Telewizja CBS opublikowała zdjęcie Dżochara Carnajewa na łodzi w ogrodzie domu w Watertown. To tam ukrywał się 19-latek, podejrzany o przeprowadzenie wraz z bratem zamachu bombowego w Bostonie. Schwytano go po wielogodzinnej obławie dzięki informacji od mężczyzny, do którego należy jacht. "Zauważył tam kałużę krwi. Nie widział dobrze przodu łodzi, ale widział, że ktoś tam leży skulony" - relacjonował jego pasierb.

Zobacz również:

Podejrzenia rodziny wzbudziła poluzowana plandeka, okrywająca łódź, która stała w ogrodzie. W ciągu dnia wzmógł się wiatr i plandeka na łódce mojego ojczyma powiewała na wietrze. Było to bardzo dziwne, bo w ciągu roku wiało już bardzo mocno i plandeka była dobrze przymocowana. Nie powinna tak się zachowywać - opowiadał Robert Duffy w rozmowie z telewizją CNN. Ojczym zbliżył się do łodzi i zauważył, że jeden z pasków został przecięty, a na brezencie były ślady krwi. Wziął drabinę, żeby zobaczyć, co jest w środku. Myślał, że może jakieś małe zwierzę wdarło się do środka. Zauważył tam kałużę krwi. Nie widział dobrze przodu łodzi, ale widział, że ktoś tam leży skulony. I w tym momencie zachował się jak prawdziwy bohater: nie zaczął krzyczeć, tylko zrobił tak, jak apelowała policja. Zszedł szybko z drabiny i zadzwonił po pomoc - relacjonował.

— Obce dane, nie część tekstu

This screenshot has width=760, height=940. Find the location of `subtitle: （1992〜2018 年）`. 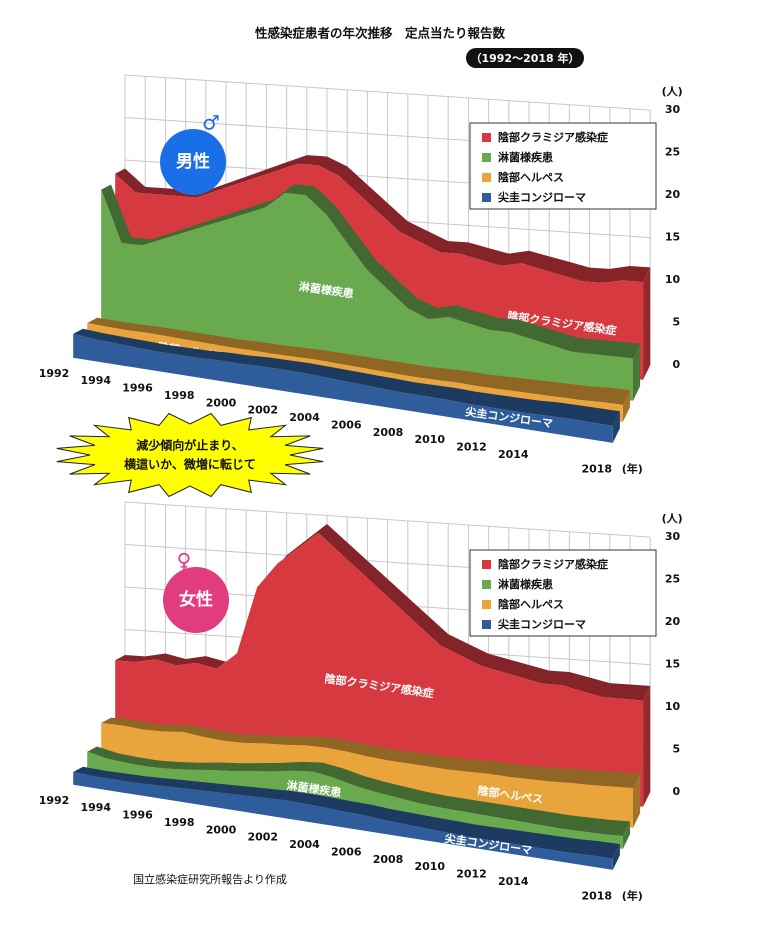

subtitle: （1992〜2018 年） is located at coordinates (524, 58).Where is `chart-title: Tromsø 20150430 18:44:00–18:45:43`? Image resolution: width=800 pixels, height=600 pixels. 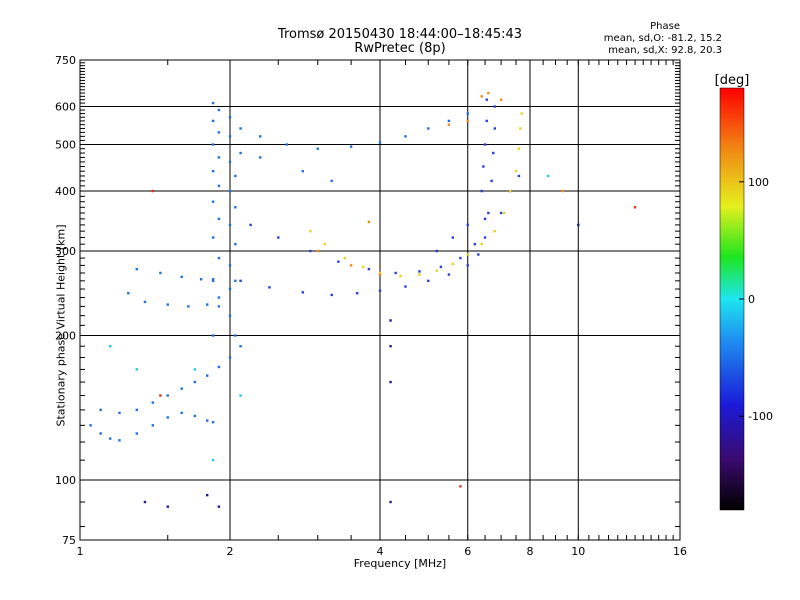 chart-title: Tromsø 20150430 18:44:00–18:45:43 is located at coordinates (400, 34).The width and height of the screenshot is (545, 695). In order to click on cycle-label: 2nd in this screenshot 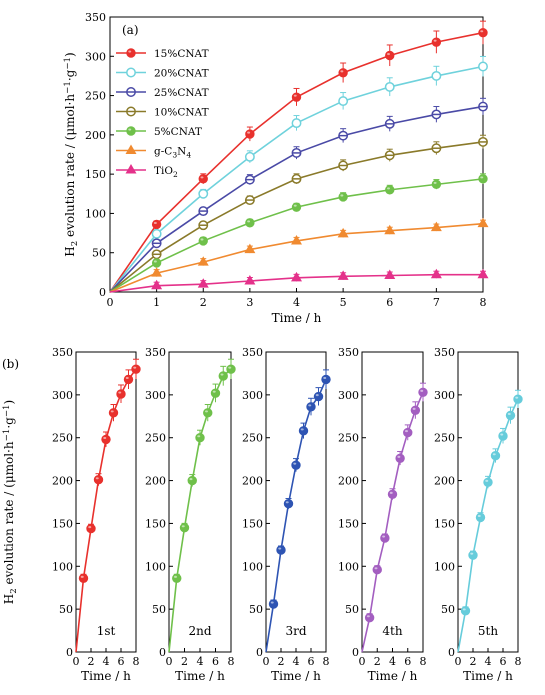, I will do `click(200, 631)`.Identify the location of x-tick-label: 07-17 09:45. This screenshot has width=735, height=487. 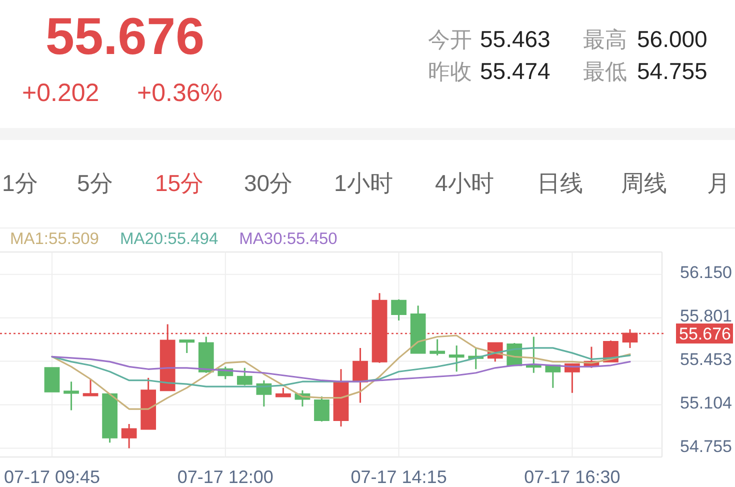
(52, 477). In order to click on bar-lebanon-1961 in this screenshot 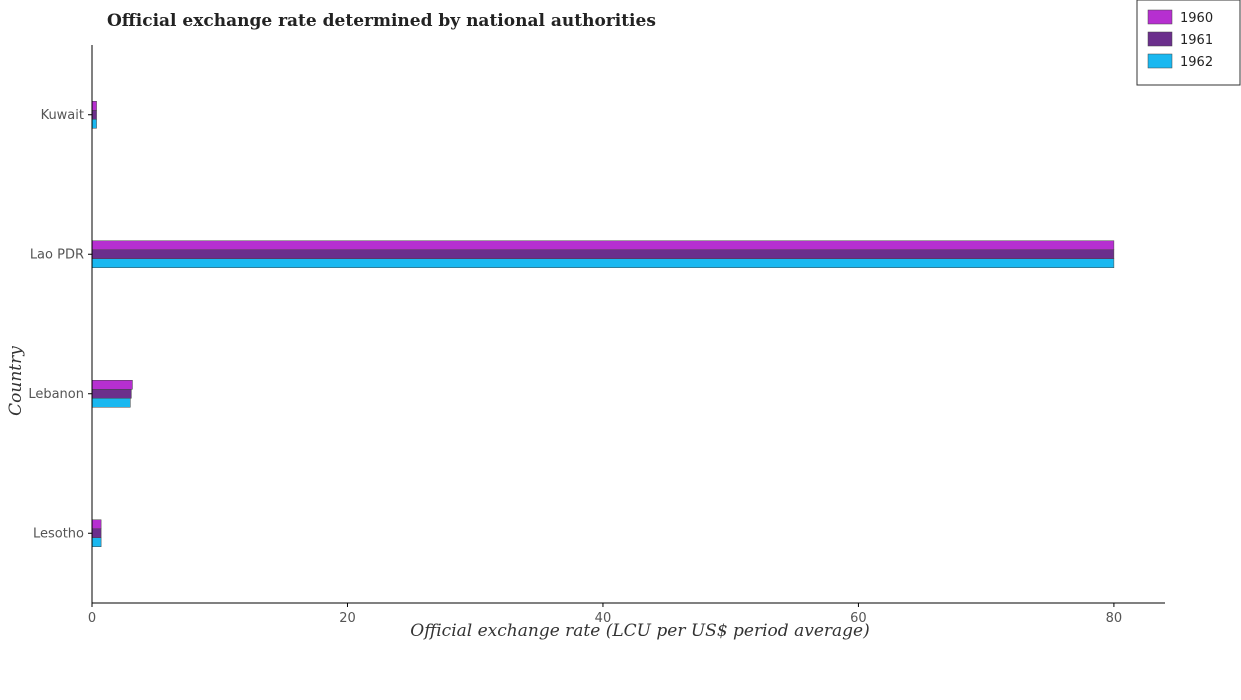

"Sprawiedliwość wygrała". Boston w euforii

Oblężenie trwało około dwóch godzin. Po godzinie pierwszej w nocy czasu polskiego agencja AP podała, że według świadków, w Watertown słychać było serię strzałów, a przez miasto przejechały karetki i auta wojskowe. Później pojawiły się też informacje o następujących po sobie wybuchach.

Cytowany przez amerykańskie media burmistrz Bostonu Thomas Menino przyznał wtedy, że Carnajew ukrywa się w łodzi za jednym z domów w Watertown. Te przypuszczenia potwierdziły wskazania policyjnego skanera.

Również lokalna policja szybko potwierdziła na Twitterze, że prowadzi dużą akcję na Franklin Street. Zaapelowała też do okolicznych mieszkańców o niewychodzenie na zewnątrz.

Tą samą drogą, za pośrednictwem portalu społecznościowego, służby poinformowały o schwytaniu 19-latka. Polowanie skończone. Poszukiwania zakończone. Koniec terroru. Sprawiedliwość wygrała - taki wpis pojawił się na twitterowym profilu bostońskiej policji tuż przed 3 w nocy.

Wiadomo, że 19-letni Czeczeniec został ranny, jest w ciężkim stanie i trafił do szpitala. Większość odniesionych przez niego obrażeń pochodzi prawdopodobnie z pościgu, do którego doszło w nocy z czwartku na piątek. Funkcjonariusze przyznali, że podczas akcji w Watertown również doszło do wymiany ognia, ale nie wiadomo, czy 19-latek został raniony właśnie wtedy.

Po aresztowaniu Carnajewa na ulicach Bostonu wybuchła euforia. Mieszkańcy skandowali: USA! USA! i bili brawo każdemu napotkanemu policjantowi.